New Jersey Routes 100, 101, and 300

New Jersey Routes 100, 101, and 300

Route 100, Route 101, and Route 300 were three state highways proposed in the 1930s by the New Jersey Department of Transportation as precursors to the New Jersey Turnpike.

The road that is now the New Jersey Turnpike was first planned by the New Jersey Department of Transportation (then known as the State Highway Department) as two untolled freeways in 1938. Route 100 was the route from New Brunswick to the George Washington Bridge, plus a spur to the Holland Tunnel (now the Newark Bay Extension of the Turnpike). Route 300 was the southern part of Turnpike from the Delaware Memorial Bridge to New Brunswick. However, NJDOT did not have the funds to complete the two freeways, and very little of the road was built under its auspices. Instead, in 1948, the New Jersey Turnpike Authority was created to build the road, and the two freeways were built as a single toll road.

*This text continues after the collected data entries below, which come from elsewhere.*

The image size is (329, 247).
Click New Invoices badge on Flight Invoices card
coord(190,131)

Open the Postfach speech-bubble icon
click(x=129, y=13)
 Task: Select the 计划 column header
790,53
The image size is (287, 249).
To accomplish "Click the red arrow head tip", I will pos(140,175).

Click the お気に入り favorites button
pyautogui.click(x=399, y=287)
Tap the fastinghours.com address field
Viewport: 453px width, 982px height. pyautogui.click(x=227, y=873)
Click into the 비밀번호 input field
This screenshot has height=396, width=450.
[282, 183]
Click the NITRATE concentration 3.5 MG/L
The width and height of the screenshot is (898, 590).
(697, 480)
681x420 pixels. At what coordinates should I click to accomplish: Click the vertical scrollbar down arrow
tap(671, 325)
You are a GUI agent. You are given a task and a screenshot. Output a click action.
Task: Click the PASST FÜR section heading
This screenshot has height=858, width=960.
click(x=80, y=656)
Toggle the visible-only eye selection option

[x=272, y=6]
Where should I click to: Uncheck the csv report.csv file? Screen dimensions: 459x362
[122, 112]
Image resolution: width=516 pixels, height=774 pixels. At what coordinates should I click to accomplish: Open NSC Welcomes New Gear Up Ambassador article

Route S100 was a proposed spur of Route 100 in Elizabeth. It was never built, although Route 81 follows a similar alignment.

Route 101, while it would not have connected directly to Route 100, was planned at around the same time. It was planned as freeway from Kearny to Hackensack. It was never built, although the western spur of the New Jersey Turnpike follows roughly the same alignment. Route S101 was a northern extension of Route 101 planned at the same time from Hackensack through Paramus to the New York state line near Montvale. The section from Hackensack to Paramus was never built; the section from Paramus to the state line was built as part of the Garden State Parkway (Route 444) instead.